We buy our meat in bulk – whole cows and pigs from local farmers. So we often have quite a bit of ground beef and/or pork in the freezer because we have the butcher grind up the leftovers after the normal cuts are removed. Having lots of local ground beef/pork in the freezer is a good problem to have in my book, mostly because it cooks quickly and makes for some easy meals. One our go-to uses for ground meat is meatballs. We put them on pizza, stuff them in stromboli (recipe to come), and, of course, just throw them on some pasta. The boys in the house like just eating them plain with some barbecue sauce too. I like to make them in big batches and then freeze the rest for an extra quick and easy meal on a busy night.

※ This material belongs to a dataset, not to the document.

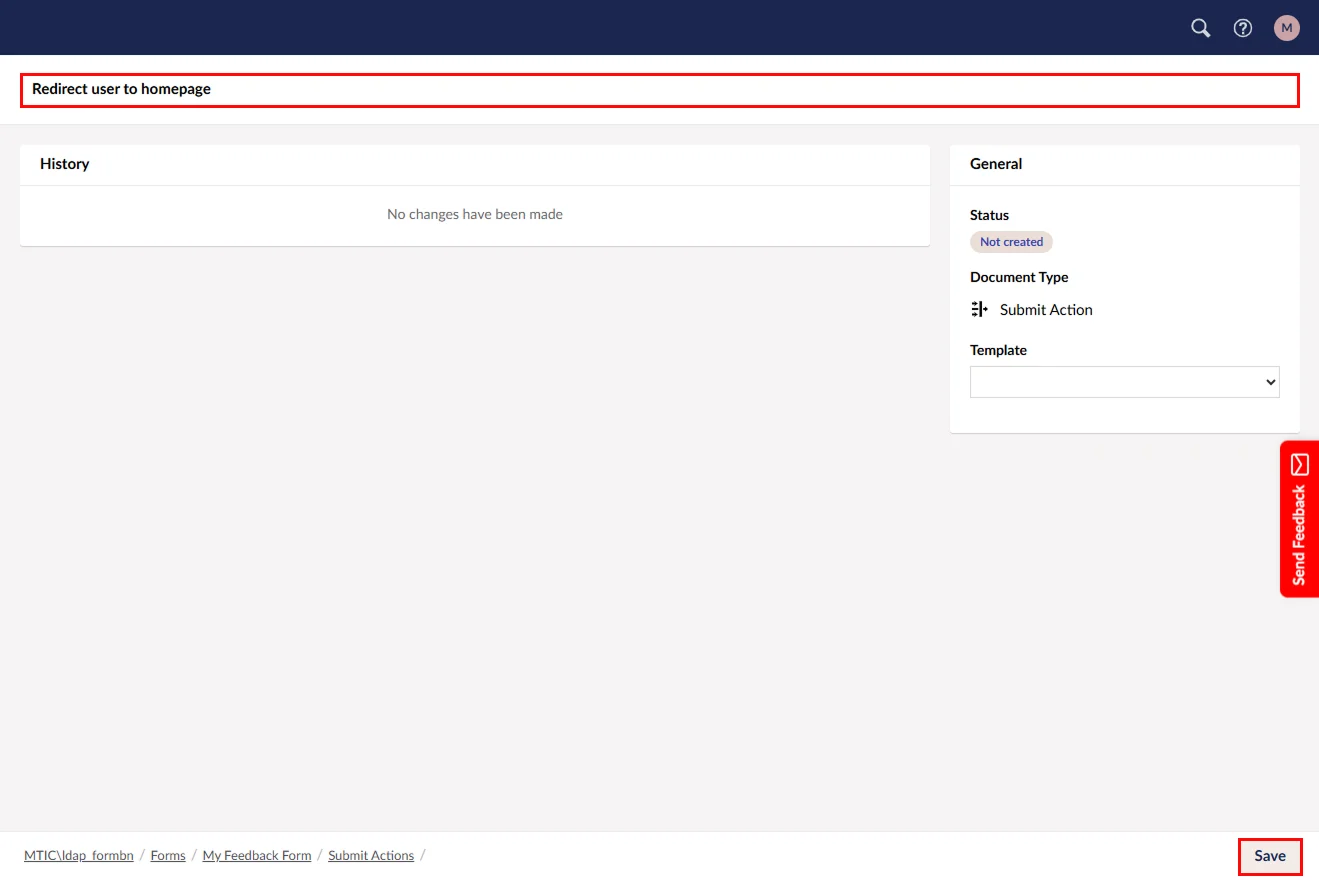Screen dimensions: 1319x880
Task: Click 'No changes have been made' message
Action: [x=475, y=215]
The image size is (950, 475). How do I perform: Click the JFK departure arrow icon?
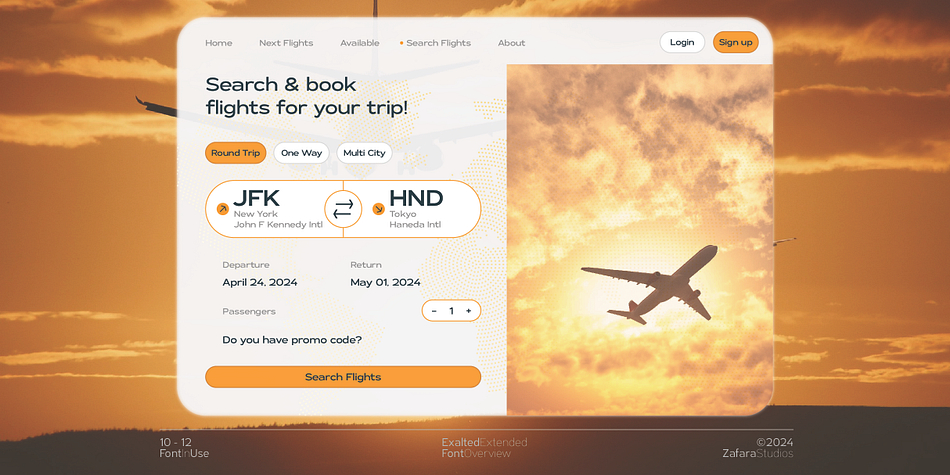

So do yourself a favor and make some meatballs soon!

Meatballs and Red Sauce
Very loosely adapted from Dinner A Love Story



For the meatballs:
2 pounds ground beef or pork (I think it tastes best to do half ground beef and half ground pork)
1 small onion, finely diced
1 cup bread crumbs (I usually make my own, or I sometimes use panko breadcrumbs instead just to spice things up with a little crunchier texture)
1 cup shredded Parmesan
2 eggs, lightly beaten
1 cup chopped flat leaf parsley
1 tbsp dried oregano
2 teaspoons salt
Freshly ground pepper

For the sauce (this is my go-to red sauce, after many years of tweaking):
2 tbsp olive oil
1 large onion, diced
3-5 cloves garlic, minced (depends on how much you like garlic)
pinch of red pepper flakes
1 tsp cumin
2 tsp oregano
1 tsp basil
1 tsp marjoram
Pinch of rosemary
1 tsp sugar or honey or (my favorite) local maple syrup
1/2 cup red wine
1 small can tomato paste
Salt and pepper


Start on the sauce first. In a Dutch oven, saute onion and a few red pepper flakes in olive oil over medium low heat until onions are soft and translucent.  Add garlic and remaining herbs and saute just until fragrant. Add wine and cook for a minute or two on medium-high heat. Add tomato paste and sugar/honey/maple syrup and stir. Fill empty tomato paste can with water twice  (i.e. two cans of water) and add to pot, stirring until mixed, another 1-2 minutes. Turn heat down to simmer while you make the meatballs (this gets better the longer it simmers, but if it gets too thick for your taste, just add a bit more water).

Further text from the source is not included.